The evolving threat landscape continues to present new challenges, with NCC Group’s latest Threat Pulse report uncovering the emergence of Ymir ransomware. This new ransomware strain showcases the growing collaboration among cybercriminals to execute highly sophisticated attacks.
First documented during the summer of 2024, Ymir initiates its attack cycle by deploying RustyStealer, an infostealer designed to extract credentials and serve as a spyware dropper. Ymir then enters its locker phase, executing swiftly to avoid detection. According to an analysis by Kaspersky, based on an attack in Colombia, Ymir’s ransomware locker employs a configurable, victim-tailored approach, focusing on a single-extortion model, where data is encrypted but not stolen.
Unlike many modern ransomware groups, Ymir’s operators lack a dedicated leak site for stolen data, further distinguishing them. Linguistic analysis of the code revealed Lingala language strings, suggesting a possible connection to Central Africa. However, experts remain divided on whether Ymir operates independently or collaborates with other threat actors.
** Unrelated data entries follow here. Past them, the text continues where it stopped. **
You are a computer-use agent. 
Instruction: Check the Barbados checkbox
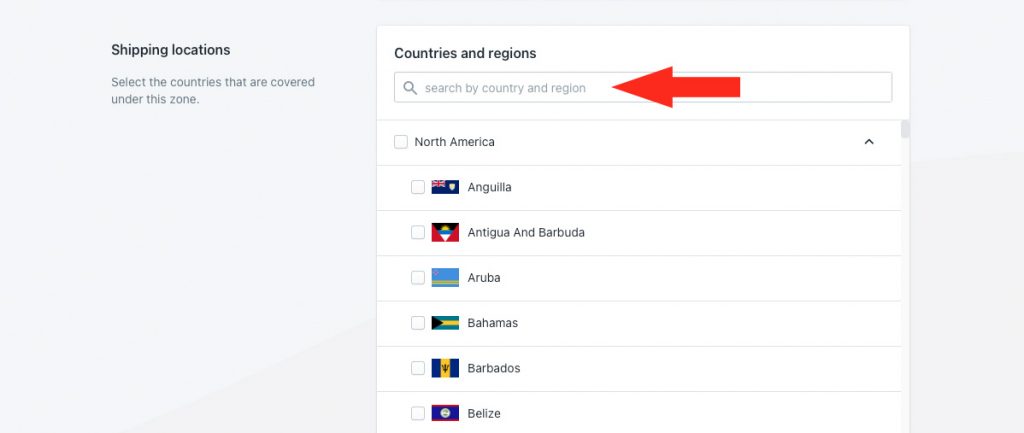[418, 368]
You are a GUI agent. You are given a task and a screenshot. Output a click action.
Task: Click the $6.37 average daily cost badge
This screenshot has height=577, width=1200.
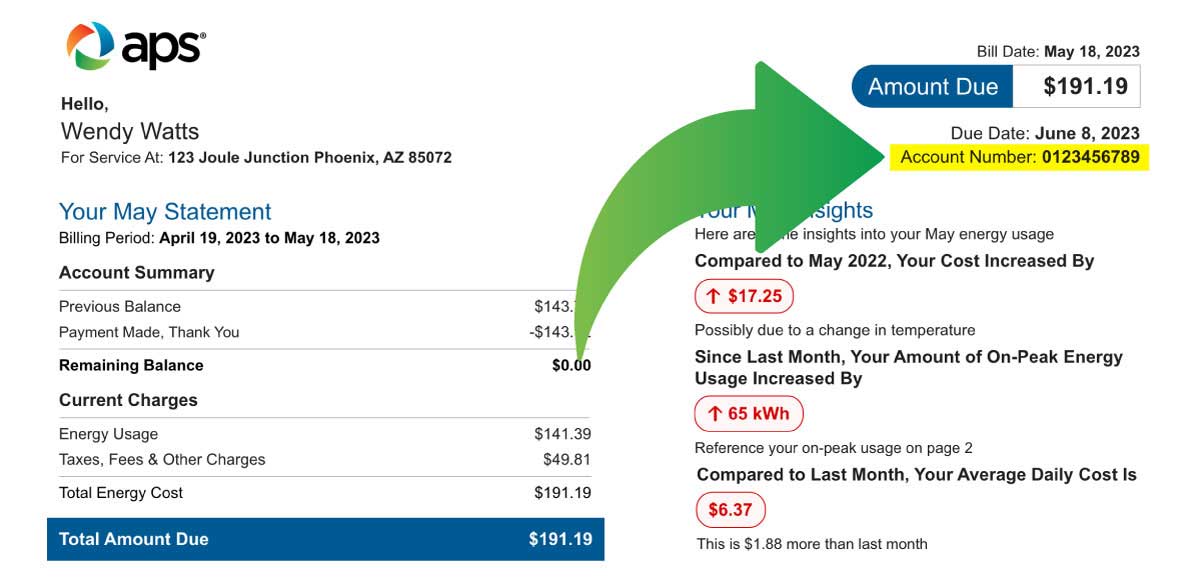730,510
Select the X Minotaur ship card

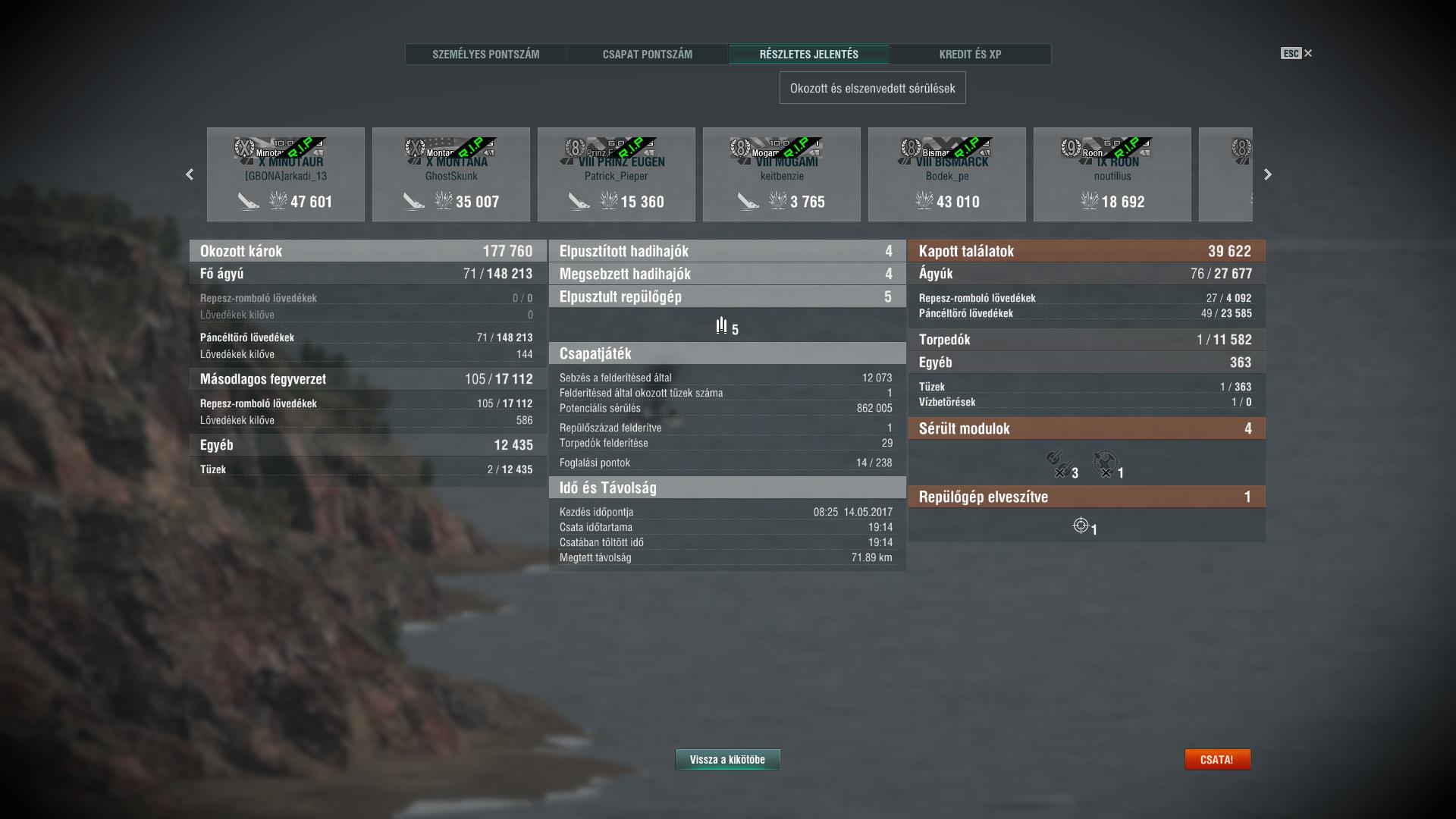coord(286,174)
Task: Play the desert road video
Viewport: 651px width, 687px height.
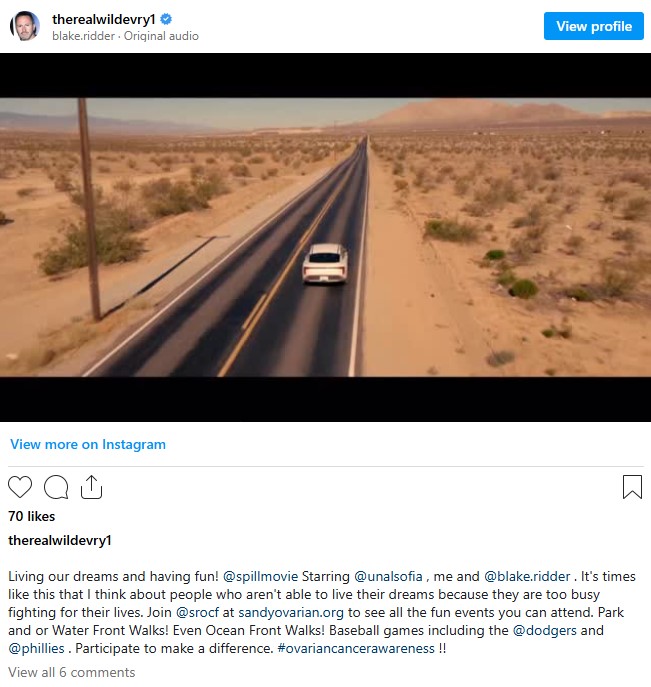Action: (x=326, y=237)
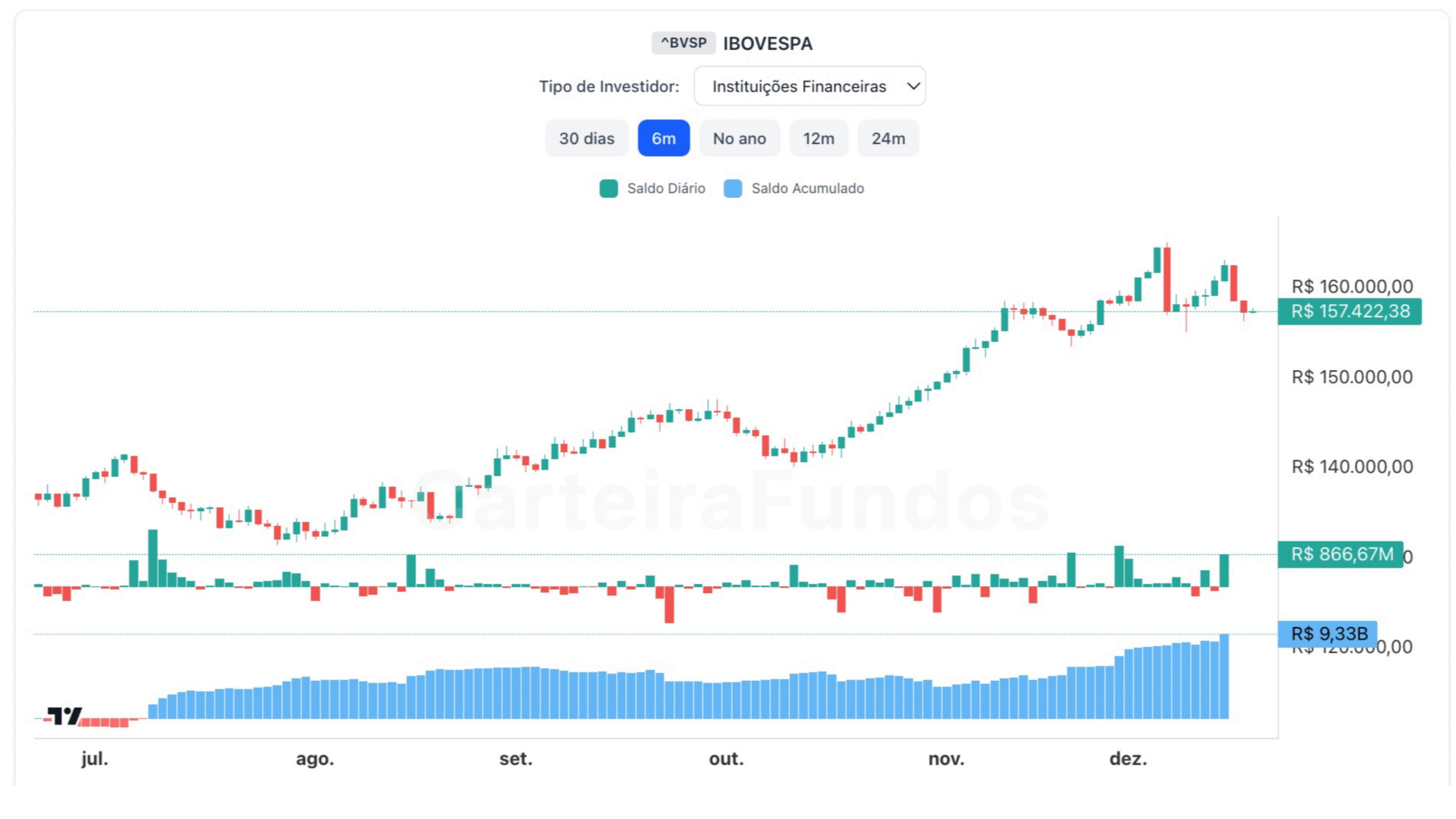Click the R$ 160.000,00 price axis label

[1352, 286]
Blurred Lines Between Criminal and State-Sponsored Activities
Matt Hull, NCC Group’s Head of Threat Intelligence, emphasized the challenges of attribution in modern cybercrime, noting that blurred lines between criminal groups and state-sponsored actors often complicate motivations. Geopolitical tensions are a driving factor behind these dynamic threat patterns, as highlighted by the UK’s National Cyber Security Centre (NCSC).
Ransomware Trends and Global Incidents
Recent incidents exemplify this evolving threat landscape:
- The KillSec hacktivist group transitioned into ransomware operations.
- Ukraine’s Cyber Anarchy Squad launched destructive attacks targeting Russian organizations.
- North Korea’s Jumpy Pisces APT collaborated with the Play ransomware gang.
- The Turk Hack Team attacked Philippine organizations using leaked LockBit 3.0 lockers.
NCC Group’s report indicates a 16% rise in ransomware incidents in November 2024, with 565 attacks recorded. The industrial sector remains the most targeted, followed by consumer discretionary and IT. Geographically, Europe and North America experienced the highest number of incidents. Akira ransomware overtook RansomHub as the most active group during this period.
State-Backed Threats and Infrastructure Risks
State-backed cyber groups continue to escalate their operations:
- Sandworm, a Russian APT recently reclassified as APT44, has intensified attacks on Ukrainian and European energy infrastructure.
- As winter deepens, threats to critical national infrastructure (CNI) heighten global concerns.
Ransomware is evolving into a multipurpose tool, used by hacktivists to fund operations or to obfuscate advanced persistent threats (APTs). With its trajectory pointing to continued growth and sophistication in 2025, heightened vigilance and proactive measures will be essential to mitigate these risks.